§ **Information provided**:

· · · ·

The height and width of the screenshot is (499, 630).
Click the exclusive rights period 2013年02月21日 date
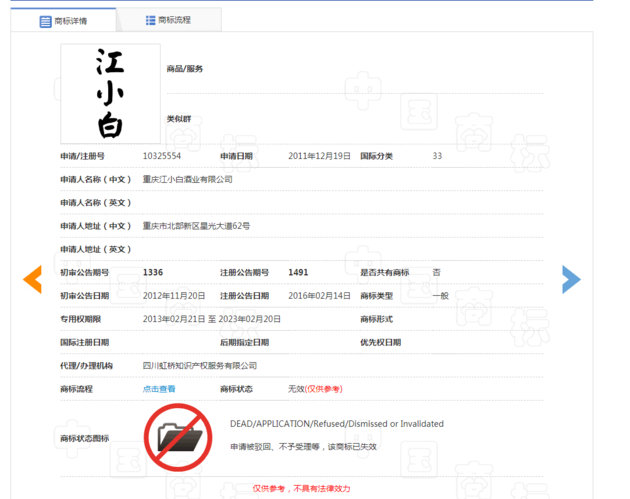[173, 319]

· · · ·

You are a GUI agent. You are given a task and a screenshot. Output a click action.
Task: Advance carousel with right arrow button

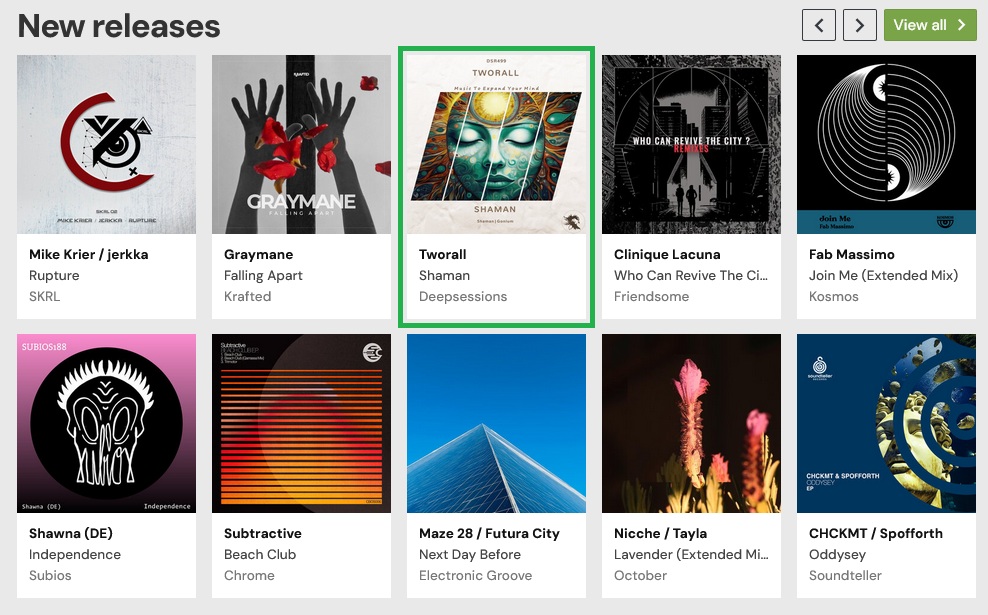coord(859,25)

· · · ·

§ **Description of the task**: Reproduce verbatim the portion of the lines above that opens with the line containing "You are a GUI" and closes with the line containing "coord(859,25)", including both of those lines. Leave the pictures out of your answer.

§ **Completed task**:
You are a GUI agent. You are given a task and a screenshot. Output a click action.
Task: Advance carousel with right arrow button

coord(859,25)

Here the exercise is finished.